School of Computer Science and Engineering, Pusan National University, Republic of Korea.
Saf Health Work. 2025 Mar;16(1):113-121. doi: 10.1016/j.shaw.2025.01.003. Epub 2025 Jan 20.
This study aimed to develop prediction models for the work-relatedness of shoulder diseases through machine learning algorithms.
The dataset comprised 7,270 cases of 8,302 individuals who applied for occupational diseases and received the final approval decision from the Korea Workers' Compensation and Welfare Service's Disease Evaluation Committee, which is related to shoulder musculoskeletal disorders between January 2020 and December 2021. In this study, demographic analysis and difference of approval rate by shoulder diseases were performed. Additionally, machine learning algorithms, including logistic regression, support vector machine, decision tree, random forest, and the XGBoost, were utilized to construct prediction models for work-relatedness assessment.
The performance of each model was evaluated.

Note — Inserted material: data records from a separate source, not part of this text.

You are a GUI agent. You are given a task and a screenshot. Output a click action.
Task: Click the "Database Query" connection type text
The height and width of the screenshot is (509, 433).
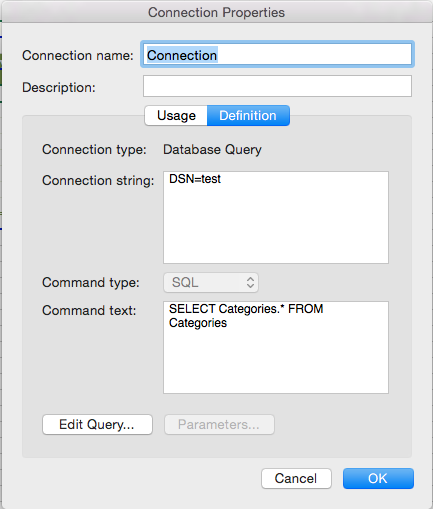212,149

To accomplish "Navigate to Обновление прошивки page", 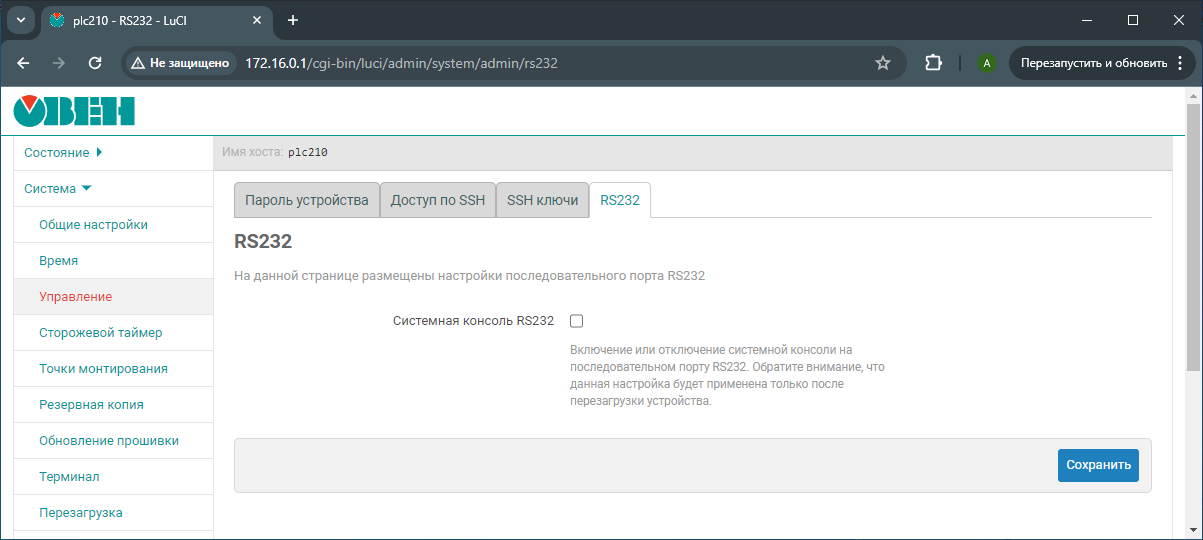I will click(x=108, y=441).
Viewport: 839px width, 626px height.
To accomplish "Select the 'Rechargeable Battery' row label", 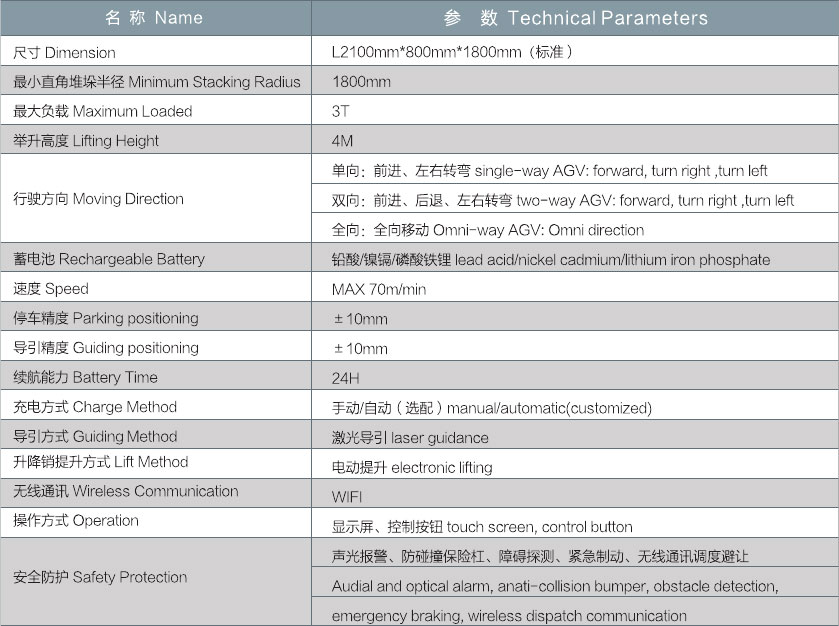I will (108, 259).

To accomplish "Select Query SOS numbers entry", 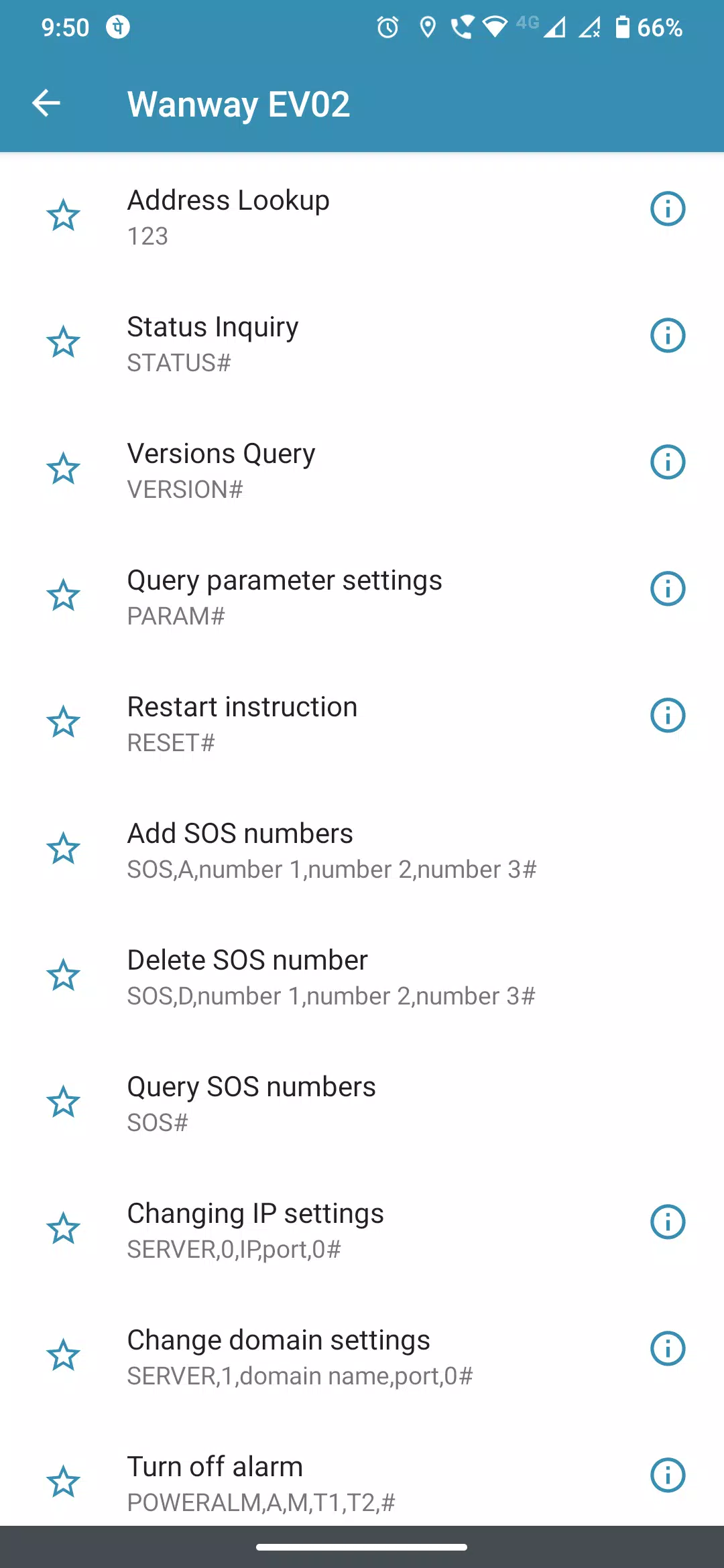I will [x=362, y=1103].
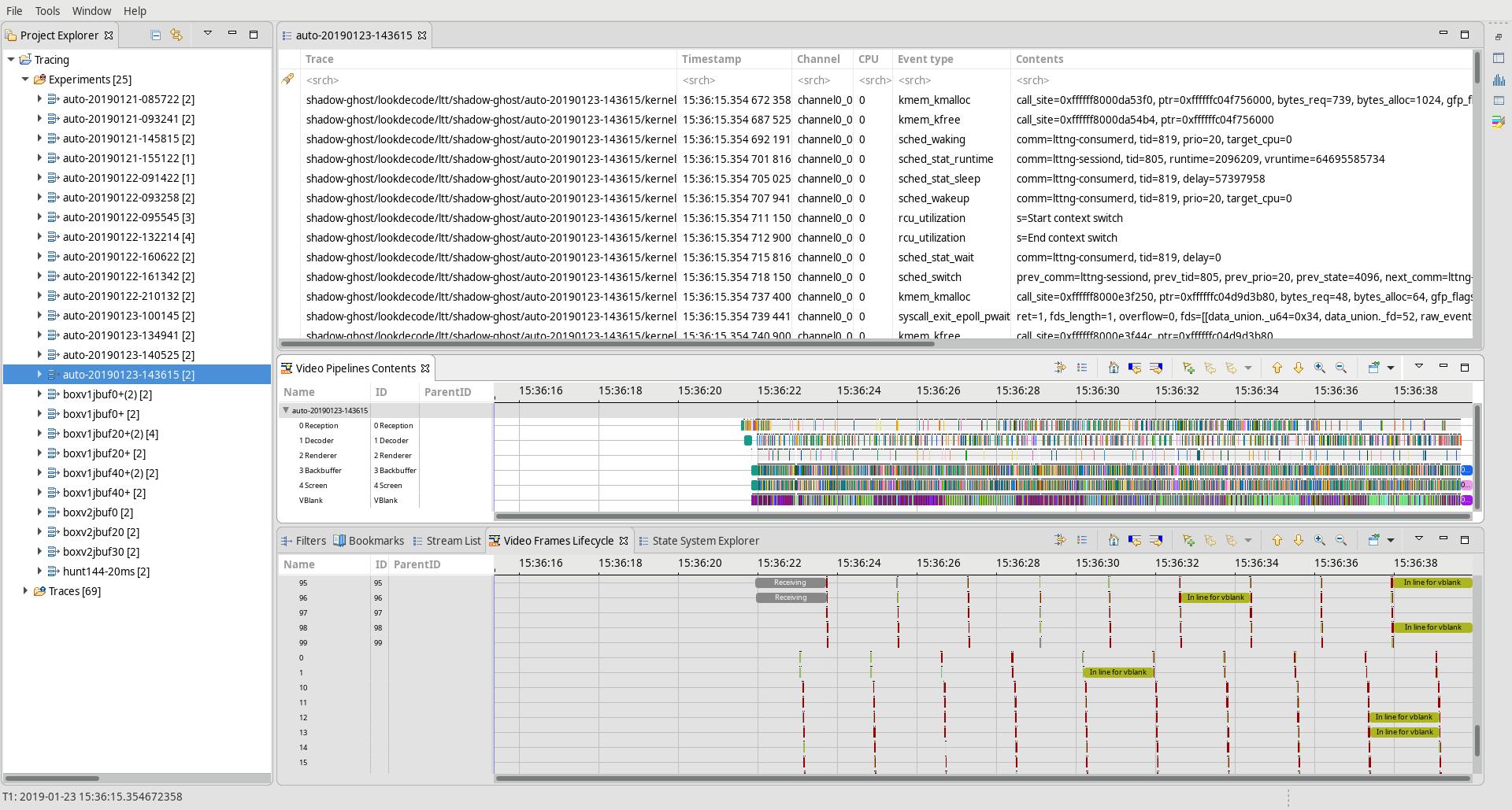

XGBoost showed an accuracy of 81.64% and an area under the curve of 0.73, and random forest showed an accuracy of 84.46% and an area under the curve of 0.73. Key factors influencing work-relatedness assessment were employment period, physical burden score, gender, and age.
The application of various machine learning techniques showed high performance score, representing that it would be helpful to reduce the differences in judgment between occupational environment medicine physicians.
本研究旨在通过机器学习算法开发肩部疾病与工作相关性的预测模型。
数据集包括2020年1月至2021年12月期间申请职业病并获得韩国工人赔偿和福利服务疾病评估委员会最终批准决定的8302名个体中的7270例,这些病例与肩部肌肉骨骼疾病有关。在本研究中,进行了人口统计学分析以及按肩部疾病划分的批准率差异分析。此外,利用包括逻辑回归、支持向量机、决策树、随机森林和XGBoost在内的机器学习算法构建用于工作相关性评估的预测模型。
对每个模型的性能进行了评估。XGBoost的准确率为81.64%,曲线下面积为0.73,随机森林的准确率为84.46%,曲线下面积为0.73。影响工作相关性评估的关键因素是就业期限、身体负担评分、性别和年龄。
各种机器学习技术的应用显示出较高的性能得分,表明这将有助于减少职业环境医学医生之间判断的差异。